Task set:
1. According to the forum thread about old concrete, what material does earthwerks find makes a good barrier against tunneling?
2. In the records, switch "breadcrumb item" to "breadcrumb entry" in the lines starting at the one containing "Click the columnState breadcrumb item" and ending at the one containing "pyautogui.click(x=733, y=96)". Return only those lines, with everything else unchanged.

# old concrete question



## papakap (Jan 23, 2005)

I have an old chicken coop. most of the building was build on a hill that was cut flat for a slab on grade. the west corner was filled because the hill slopes off to the west. the floor crakced and settled on the west end because the earth was not compacted. I broke out the old concrete and poured new to that my floor was flat again. Now when it rains the old concrete is very damp. The new concrete is bone dry. There is a distinct line between the cold joint. Does anybody know why this is?


----------



## JustaFramer (Jan 21, 2005)

I have noticed the difference with older concrete to the new stuff. 
You could always seal the slab with a stuff called sure-seal (I think that is the name) It comes in a orange can. that stuff works great.


----------



## earthwerks (Jan 26, 2005)

I have a theory that insects, such as ants have made tunnels under the old stuff. Also animals such as ground hogs, opossums and rats also made tunnels and dens under the old stuff. These tunnels wethere ant-sized or animal-sized allow water to flood into them and the water seeps up throught the floor. Once the new conc. has a chance to be subjected to tunneling it will be dry. I do alot of conc. removals. I find that sand attracts ants and animals as it is so easy for them to tunnel through. I find that crushed stone makes a good barrier for tunneling.


----------



## PipeGuy (Oct 8, 2004)

earthwerks said:


> animals such as ground hogs, opossums and rats also made tunnels and dens under the old stuff.


What about voles and chipmunks? I like chipmunks. Chipmunks are brown. They tunnel. Heeeeeeeeeeeeere's 'Chippy' Chipmunk! Hi Oh!! :cheesygri :cheesygri :cheesygri


----------



## PipeGuy (Oct 8, 2004)

Sorry about that guys - haven't been getting enough sleep these last couple of nights. I had a bad case of the giggles.


----------



## earthwerks (Jan 26, 2005)

Maybe eatin' too many home-made brownies---hmmmm?

"Sorry man, Dave's not here."


----------



## PipeGuy (Oct 8, 2004)

"These go up to 11" :cheesygri


----------

Raw data:
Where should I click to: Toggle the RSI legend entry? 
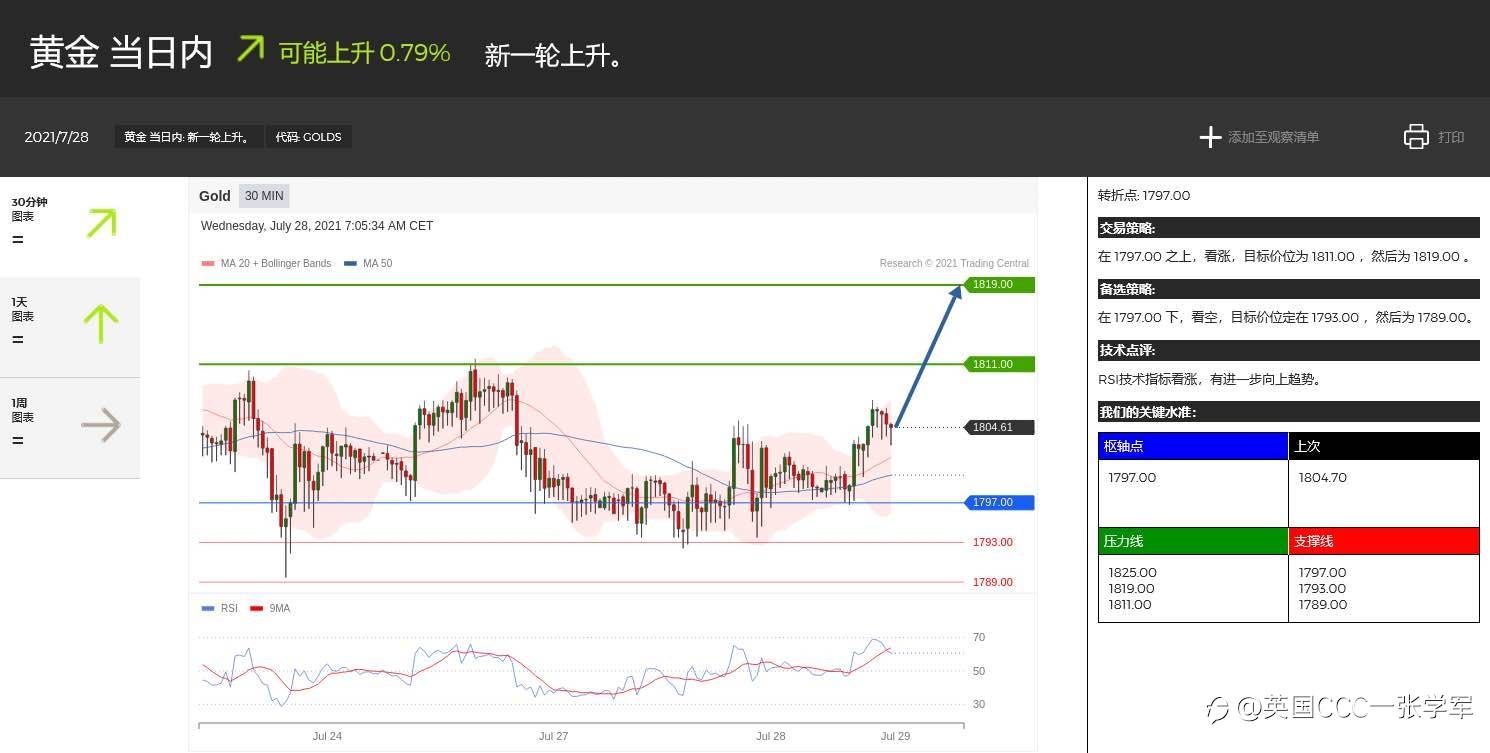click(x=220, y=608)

* * *

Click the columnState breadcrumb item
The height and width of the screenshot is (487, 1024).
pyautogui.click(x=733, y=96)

* * *

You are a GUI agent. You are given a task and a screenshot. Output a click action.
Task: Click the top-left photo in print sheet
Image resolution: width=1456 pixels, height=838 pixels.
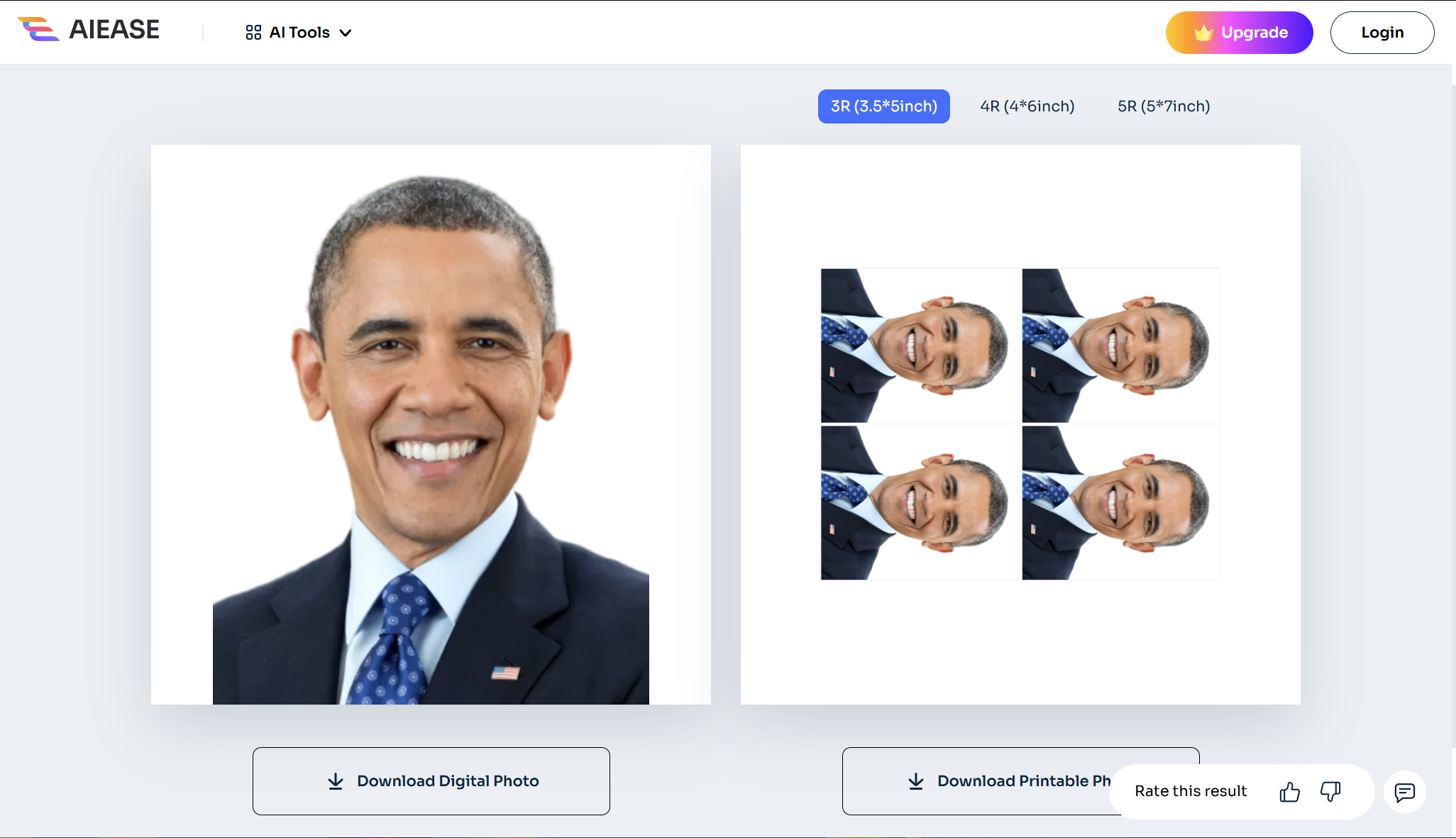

Solution list:
1. Crushed stone.

2.
Click the columnState breadcrumb entry
The height and width of the screenshot is (487, 1024).
pyautogui.click(x=733, y=96)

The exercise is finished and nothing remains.